__Text excerpt__.
..............................
From the opening scenes of the movie, we know this movie is going to be different from most of Scorsese’s films. For one thing, his “hero” is a milder mannered, normal guy than we normally see. This isn’t a guy with masculinity issues really, just a regular office drone doing a job he hates. When Paul leaves his apartment and catches a cab into Soho, the cab driver drives like a complete maniac, and Scorsese speeds up the action, as the cab zips in and out of the lanes, eventually causing Paul’s money to fly out the window. The apartment that Marcy (Rosanna Arquette), the girl Paul goes to see, shares with Kiki (Linda Fiorentino), is one of those huge lofts where everything echoes. Kiki’s art is all around, and its strange and surreal. He gets there and Marcy has stepped out to go to the drug store. He talks with Kiki, he seems strange – she is somewhere between coming on to him, and being disgusted by him. Like Marcy, Kiki responds to Paul sexually – and so does every other Paul will meet that night. But there is something off about everyone. Kiki is a little too strong and assured, maybe too comfortable (later in the movie she will talk to Paul while topless as if it’s completely normal), Marcy seems to have mental issues, and could in fact be covered by scars. Julie (Teri Garr), a waitress Paul later meets, is hugely insecure, and trapped in the 1960s – playing Monkees albums and having a beehive hairdo. Gail (Catherine O’Hara) is simply trying to be nice and funny, but she is somewhat deranged. June (Vera Bloom) simply appreciates the company, but soon he realizes she too is messed up. Poor Paul meets no one normal at all during the course of the night.
After The King of Comedy, where Scorsese’s camera uncharacteristically seemed to be bolted to the floor, he and cinematographer Michael Ballhaus just let loose in After Hours. There is hardly a shot in the film where the camera isn’t moving all over the place. Take a brilliant shot where Kiki drops the keys to Paul off the balcony for example. We get a point of view shot from the perspective of the keys, but really it’s simply Scorsese and Ballhaus dropping a camera off the roof tied to bungee chords. After one take, they realized how stupid and dangerous this was (had something gone wrong, Griffin Dunne could have been killed), but they got the shot. In many ways, After Hours is perhaps Scorsese’s purest visual movie. The visuals help to set the tone for the movie, but all by itself, the movie is a treasure to watch. It’s no wonder Scorsese won the best director prize at Cannes that year for this film.
In a very real way, After Hours is Scorsese at his most playful. After two tough experiences, Scorsese felt he had something to prove – to himself more than anyone else. After Hours is Scorsese recharging his batteries, rediscovering why he loves making movies so much. Often when a director does a film like this – and many do at some point in their career – the result is a much more personal film, but one that means more to the director than anyone else. But After Hours is a film that simply grows in my mind as the years have gone by. Each time I watched (and that’s been at least four times by now), I like it even more than the time before. After Hours is one of Scorsese’s lesser known, lesser praised efforts, and yet it is a comic masterpiece. This is a filmmaker who knows New York City better than any other director in history, and in each one of his movies, the city becomes a character. It has never seemed more alive than it does in After Hours.
..............................
__Provided material__.
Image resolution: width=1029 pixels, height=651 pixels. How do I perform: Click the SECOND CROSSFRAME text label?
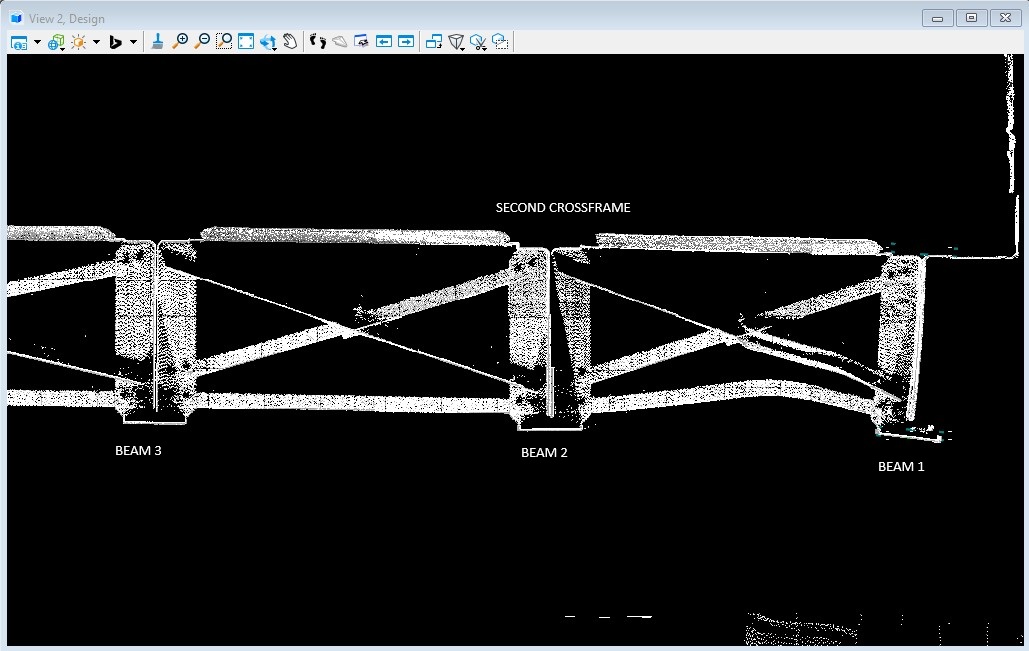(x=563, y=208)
..............................
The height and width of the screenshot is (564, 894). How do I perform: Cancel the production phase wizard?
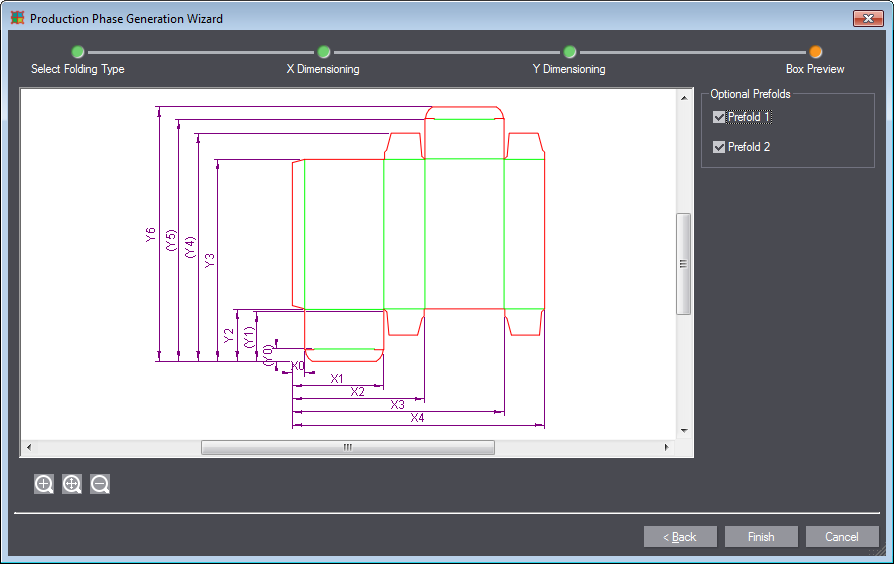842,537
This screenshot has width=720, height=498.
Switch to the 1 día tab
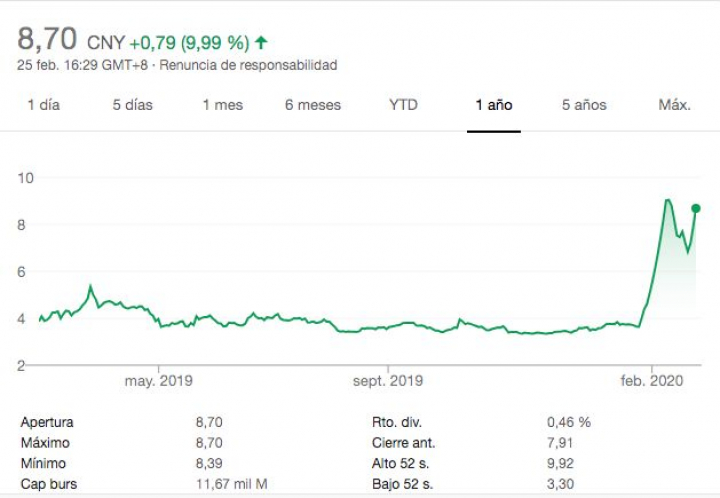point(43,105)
..............................
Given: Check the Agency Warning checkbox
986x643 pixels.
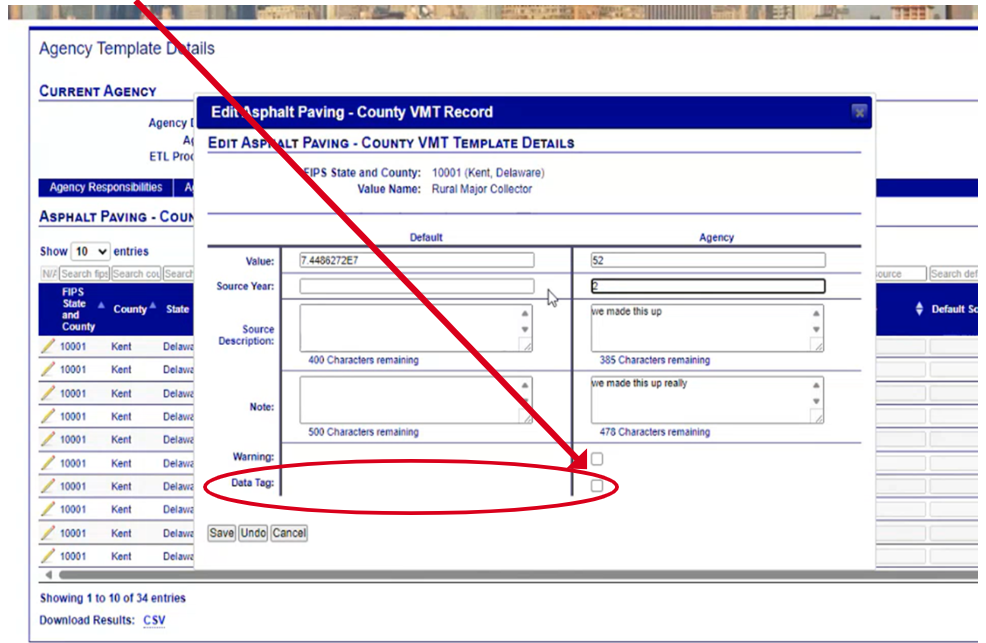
..............................
__Goal of the exercise__.
In the After Hours review above, who worked with Scorsese as cinematographer on the film?

__Written response__.
Michael Ballhaus